田中秀明・明治大学大学院教授「今の社会保険制度は働き方改革を阻害し、正規・非正規の差別を生んでいる」

田中秀明・明治大学大学院教授



高度経済成長期の仕組みが温存されて…

 ─ 近年、働き方改革などで女性や高齢者の労働参加も進めてきましたが、不十分だと。

 田中 働き方改革は重要ですが、制度が追いついていません。今の社会保障や税などの社会システムには、働き方を阻害しているものが多い。典型的なのが、パート労働者の年収106万円を超えると社会保険料の負担が増えるという「年収の壁」です。

 政府は、今般、手取りが減らないように保険料の負担増を補うために助成金を出すことを決めましが、その財源は我々が支払った雇用保険料なので、目的外利用も甚だしい。

 パート労働者の中には、いろいろな事情を抱えている人達もいますが、夫等がいて、フルタイムで働く必要がないという相対的には豊かな人達もいます。比喩的に言えば、この人たちを年収200~300万円の人たちが支払った雇用保険料で助けるという、全くの小手先かつ不公平な仕組みです。

 これは一例ですが、日本の働き方を阻害している大きな問題の一つは社会保険制度です。今の社会保険制度は、高度成長期の「男性片働き」を前提としています。だから「年収の壁」問題がありますし、年金の第3号被保険者も同様です。専業主婦は保険料を負担しなくても、基礎年金がもらえます。

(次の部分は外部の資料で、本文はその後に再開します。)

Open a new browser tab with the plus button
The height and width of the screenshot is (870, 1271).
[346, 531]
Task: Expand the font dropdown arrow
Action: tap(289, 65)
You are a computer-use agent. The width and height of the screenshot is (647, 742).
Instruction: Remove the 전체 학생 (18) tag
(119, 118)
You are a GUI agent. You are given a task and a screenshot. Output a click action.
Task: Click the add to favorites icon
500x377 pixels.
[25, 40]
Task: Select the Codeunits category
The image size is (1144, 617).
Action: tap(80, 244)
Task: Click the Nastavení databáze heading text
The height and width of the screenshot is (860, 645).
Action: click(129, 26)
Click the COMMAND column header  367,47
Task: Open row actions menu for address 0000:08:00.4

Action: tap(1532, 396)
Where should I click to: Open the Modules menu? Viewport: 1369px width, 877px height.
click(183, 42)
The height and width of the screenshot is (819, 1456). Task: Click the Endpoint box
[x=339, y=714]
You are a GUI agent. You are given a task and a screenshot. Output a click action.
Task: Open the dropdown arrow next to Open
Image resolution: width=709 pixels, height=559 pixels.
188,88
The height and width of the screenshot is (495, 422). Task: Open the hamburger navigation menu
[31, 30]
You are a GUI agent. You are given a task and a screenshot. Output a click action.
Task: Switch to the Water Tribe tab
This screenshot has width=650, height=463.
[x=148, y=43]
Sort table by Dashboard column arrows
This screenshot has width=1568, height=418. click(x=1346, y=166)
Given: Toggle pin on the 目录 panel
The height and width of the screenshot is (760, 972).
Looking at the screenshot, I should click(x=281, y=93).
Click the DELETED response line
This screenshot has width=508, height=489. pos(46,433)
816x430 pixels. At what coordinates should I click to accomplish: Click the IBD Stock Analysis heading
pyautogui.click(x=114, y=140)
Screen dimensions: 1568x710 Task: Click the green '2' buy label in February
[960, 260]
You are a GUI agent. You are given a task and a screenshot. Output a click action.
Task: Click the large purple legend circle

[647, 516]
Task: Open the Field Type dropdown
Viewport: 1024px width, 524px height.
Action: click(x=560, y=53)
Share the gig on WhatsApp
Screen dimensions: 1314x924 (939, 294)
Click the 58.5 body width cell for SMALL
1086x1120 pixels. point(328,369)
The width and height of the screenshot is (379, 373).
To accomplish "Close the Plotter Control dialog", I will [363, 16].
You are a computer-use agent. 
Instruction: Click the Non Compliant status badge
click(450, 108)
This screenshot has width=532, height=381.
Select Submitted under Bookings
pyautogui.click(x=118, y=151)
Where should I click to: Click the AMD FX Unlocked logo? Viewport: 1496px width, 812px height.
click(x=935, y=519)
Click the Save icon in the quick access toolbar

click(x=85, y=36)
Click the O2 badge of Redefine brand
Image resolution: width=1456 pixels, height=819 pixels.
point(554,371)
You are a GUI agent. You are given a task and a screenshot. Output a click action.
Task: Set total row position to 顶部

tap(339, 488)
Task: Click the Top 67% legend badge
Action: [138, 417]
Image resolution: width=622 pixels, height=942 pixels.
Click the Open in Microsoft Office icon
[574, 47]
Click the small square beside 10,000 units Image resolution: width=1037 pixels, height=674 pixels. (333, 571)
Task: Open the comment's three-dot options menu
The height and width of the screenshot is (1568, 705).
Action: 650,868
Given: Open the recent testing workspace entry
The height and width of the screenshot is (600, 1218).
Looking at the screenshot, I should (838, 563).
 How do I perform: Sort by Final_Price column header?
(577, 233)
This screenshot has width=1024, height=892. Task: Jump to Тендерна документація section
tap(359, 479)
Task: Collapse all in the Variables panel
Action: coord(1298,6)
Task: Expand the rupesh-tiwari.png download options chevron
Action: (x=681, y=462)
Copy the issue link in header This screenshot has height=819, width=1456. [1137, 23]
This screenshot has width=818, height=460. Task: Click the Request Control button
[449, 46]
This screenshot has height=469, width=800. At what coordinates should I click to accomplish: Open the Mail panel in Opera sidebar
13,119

 高度成長期にも非正規の人たちはいましたが、主婦のパートや学生のアルバイトでした。今やそれは変わり、被用者の約4割は非正規になっています。正規・非正規、常勤・非常勤など個人の選択によって多様な働き方があってよいのですが、保険制度では非正規を十分にカバーできません。また、保険料は、低所得者ほど所得に対する負担割合が高くなる「逆進性」が強いため、非正規には過酷です。

 政府は、短時間労働者に厚生年金と健康保険の適用を拡大していますが非常に大きな問題だと思っています。厚生年金に入ると、国民年金より安い保険料負担で基礎年金プラス報酬比例部分がもらえます。同じ公的年金制度であるにもかかわらず、非常に不公平であり、給付増は誰かが負担することになります。

 国民全てが同じ制度に入っていれば、対象を拡大するのは正しい政策だと思いますが、実際は違います、昔の国民年金の加入者は自営業者が中心でしたが、今やそれはマイノリティで、非正規などの被用者が中心です。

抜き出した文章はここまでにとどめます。